[Saved data entries]
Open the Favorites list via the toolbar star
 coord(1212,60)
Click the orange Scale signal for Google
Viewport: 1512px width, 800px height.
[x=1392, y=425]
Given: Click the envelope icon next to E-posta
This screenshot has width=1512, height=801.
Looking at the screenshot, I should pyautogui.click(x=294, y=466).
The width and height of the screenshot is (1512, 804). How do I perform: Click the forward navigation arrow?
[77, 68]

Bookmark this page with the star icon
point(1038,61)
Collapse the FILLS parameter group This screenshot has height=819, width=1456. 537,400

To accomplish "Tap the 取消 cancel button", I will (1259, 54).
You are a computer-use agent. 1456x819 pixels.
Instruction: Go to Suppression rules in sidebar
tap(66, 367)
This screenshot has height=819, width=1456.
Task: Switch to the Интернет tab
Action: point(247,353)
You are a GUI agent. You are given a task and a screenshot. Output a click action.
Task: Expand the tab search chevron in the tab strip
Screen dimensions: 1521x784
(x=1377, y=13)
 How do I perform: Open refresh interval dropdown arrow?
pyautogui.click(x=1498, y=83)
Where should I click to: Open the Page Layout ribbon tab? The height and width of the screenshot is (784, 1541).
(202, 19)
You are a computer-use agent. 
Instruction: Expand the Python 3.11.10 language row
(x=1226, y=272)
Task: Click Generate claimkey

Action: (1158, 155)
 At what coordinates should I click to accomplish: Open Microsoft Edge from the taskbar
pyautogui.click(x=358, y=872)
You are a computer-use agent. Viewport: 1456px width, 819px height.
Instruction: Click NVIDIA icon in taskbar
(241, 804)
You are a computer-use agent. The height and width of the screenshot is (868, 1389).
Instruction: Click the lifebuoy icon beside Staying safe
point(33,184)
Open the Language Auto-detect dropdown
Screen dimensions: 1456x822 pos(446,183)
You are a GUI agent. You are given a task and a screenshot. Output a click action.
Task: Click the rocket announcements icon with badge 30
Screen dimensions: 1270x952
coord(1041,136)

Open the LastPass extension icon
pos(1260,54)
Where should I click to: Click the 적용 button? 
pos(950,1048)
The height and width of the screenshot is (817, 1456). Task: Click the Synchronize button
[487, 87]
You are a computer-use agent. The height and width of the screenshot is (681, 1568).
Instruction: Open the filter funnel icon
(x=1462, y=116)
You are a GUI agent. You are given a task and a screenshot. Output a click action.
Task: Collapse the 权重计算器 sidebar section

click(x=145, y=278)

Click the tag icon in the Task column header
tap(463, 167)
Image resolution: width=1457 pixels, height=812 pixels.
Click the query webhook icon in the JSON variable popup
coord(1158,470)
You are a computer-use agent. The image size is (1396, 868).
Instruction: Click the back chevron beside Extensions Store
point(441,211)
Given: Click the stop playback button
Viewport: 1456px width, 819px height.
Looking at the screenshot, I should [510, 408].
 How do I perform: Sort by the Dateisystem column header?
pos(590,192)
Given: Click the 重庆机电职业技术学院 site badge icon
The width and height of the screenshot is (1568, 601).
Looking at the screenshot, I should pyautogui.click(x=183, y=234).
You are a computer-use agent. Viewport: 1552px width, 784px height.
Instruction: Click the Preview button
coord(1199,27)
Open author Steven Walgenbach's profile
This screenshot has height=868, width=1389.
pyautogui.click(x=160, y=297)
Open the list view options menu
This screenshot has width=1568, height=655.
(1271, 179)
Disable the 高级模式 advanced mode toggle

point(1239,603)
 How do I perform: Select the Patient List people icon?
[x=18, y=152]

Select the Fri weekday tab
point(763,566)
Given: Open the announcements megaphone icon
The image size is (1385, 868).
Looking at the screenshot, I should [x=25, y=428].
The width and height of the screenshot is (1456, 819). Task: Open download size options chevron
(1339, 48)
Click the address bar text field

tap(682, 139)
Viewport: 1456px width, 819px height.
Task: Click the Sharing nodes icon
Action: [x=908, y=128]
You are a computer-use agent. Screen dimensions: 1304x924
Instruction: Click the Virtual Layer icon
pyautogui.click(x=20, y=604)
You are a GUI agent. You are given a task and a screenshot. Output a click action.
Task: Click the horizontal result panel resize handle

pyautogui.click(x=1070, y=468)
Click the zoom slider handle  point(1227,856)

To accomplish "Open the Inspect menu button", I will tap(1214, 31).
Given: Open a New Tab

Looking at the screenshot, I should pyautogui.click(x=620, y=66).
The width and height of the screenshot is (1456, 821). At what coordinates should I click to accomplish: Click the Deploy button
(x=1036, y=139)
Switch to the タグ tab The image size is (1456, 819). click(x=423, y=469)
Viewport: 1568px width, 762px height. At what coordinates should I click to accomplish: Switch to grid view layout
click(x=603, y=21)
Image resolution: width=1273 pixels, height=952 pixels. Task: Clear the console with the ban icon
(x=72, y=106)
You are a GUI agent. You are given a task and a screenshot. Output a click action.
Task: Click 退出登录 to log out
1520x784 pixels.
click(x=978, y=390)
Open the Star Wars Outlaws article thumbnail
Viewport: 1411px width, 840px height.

Exercise instructions - Your answer should be the lines above, from the line containing "Where should I click to: Open" up to and including the line containing "You are a computer-use agent. Viewport: 1456px", reproduced exactly and with nothing else.

Exercise result -
Where should I click to: Open the Page Layout ribbon tab? The height and width of the screenshot is (784, 1541).
(202, 19)
You are a computer-use agent. 
Instruction: Expand the Python 3.11.10 language row
(x=1226, y=272)
Task: Click Generate claimkey

Action: (1158, 155)
 At what coordinates should I click to accomplish: Open Microsoft Edge from the taskbar
pyautogui.click(x=358, y=872)
You are a computer-use agent. Viewport: 1456px width, 819px height.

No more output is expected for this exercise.